### SELECTED EXTRACT
[BEGIN]
Re: Oopses and invalid addresses under Hatari

[Date Prev][Date Next][Thread Prev][Thread Next][Date Index][Thread Index]

 



Hi Eero,

Am 15.04.2019 um 10:49 schrieb Eero Tamminen:
Hi,

On 4/13/19 2:11 AM, Michael Schmitz wrote:
[...]
Here problem is the second value in stack.

Maybe missing auto-increment when auto-increment instruction page faults
causes later issues, when bus errors with them are ignored.
=> I'll discuss this on Hatari list

Toni's reply:
---------------------------------------------------
I guess this means CPU does increment (and pre-decrement, possibly even
flags are partially set at this point depending on instruction) before
MMU detects the fault and because MMU is not fully integrated to CPU
(like in 68040+. 68030 is basically 68020+68851+data cache integrated in
single package with reduced 68851 instruction set), it is MMU's task to
handle the exception logic which means there is only fault address that
needs to be known (source of address is irrelevant at this point) and
CPU only needs to know where to continue execution after RTE. 68030
continues after MMU fault, 68040+ restarts.

Current emulation can't handle this because whole instruction is retried
(with already executed memory writes skipped and already executed reads
returning "cached" values to simulate continuation). Most likely new
"68030 MMU continuation" CPU core would be needed to fully emulate this
behavior.

Fortunately this is undocumented behavior so no "normal" program should
care except perhaps some debugger like programs.
[END]
### WHAT YOU NEED TO DO
Please reproduce the mailing-list reply above about oopses and invalid addresses under Hatari, word for word and in full.

### SUPPLIED ENTRIES
[BEGIN]
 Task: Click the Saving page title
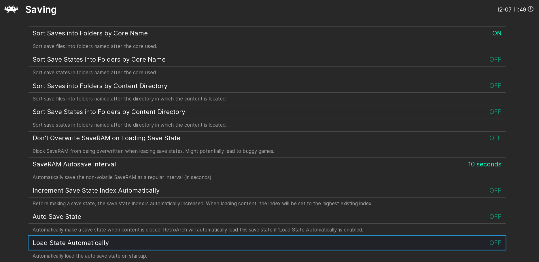click(41, 10)
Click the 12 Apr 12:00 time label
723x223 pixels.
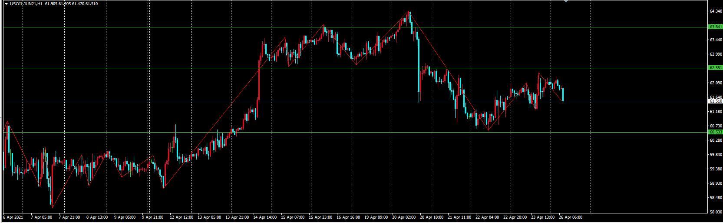pos(182,217)
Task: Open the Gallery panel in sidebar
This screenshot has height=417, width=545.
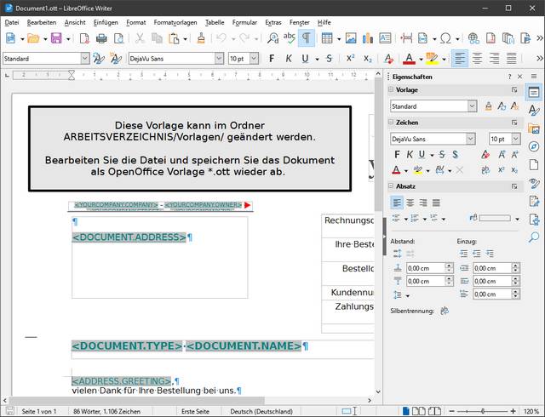Action: (534, 129)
[END]
### TASK RESPONSE
Re: Oopses and invalid addresses under Hatari

[Date Prev][Date Next][Thread Prev][Thread Next][Date Index][Thread Index]

 



Hi Eero,

Am 15.04.2019 um 10:49 schrieb Eero Tamminen:
Hi,

On 4/13/19 2:11 AM, Michael Schmitz wrote:
[...]
Here problem is the second value in stack.

Maybe missing auto-increment when auto-increment instruction page faults
causes later issues, when bus errors with them are ignored.
=> I'll discuss this on Hatari list

Toni's reply:
---------------------------------------------------
I guess this means CPU does increment (and pre-decrement, possibly even
flags are partially set at this point depending on instruction) before
MMU detects the fault and because MMU is not fully integrated to CPU
(like in 68040+. 68030 is basically 68020+68851+data cache integrated in
single package with reduced 68851 instruction set), it is MMU's task to
handle the exception logic which means there is only fault address that
needs to be known (source of address is irrelevant at this point) and
CPU only needs to know where to continue execution after RTE. 68030
continues after MMU fault, 68040+ restarts.

Current emulation can't handle this because whole instruction is retried
(with already executed memory writes skipped and already executed reads
returning "cached" values to simulate continuation). Most likely new
"68030 MMU continuation" CPU core would be needed to fully emulate this
behavior.

Fortunately this is undocumented behavior so no "normal" program should
care except perhaps some debugger like programs.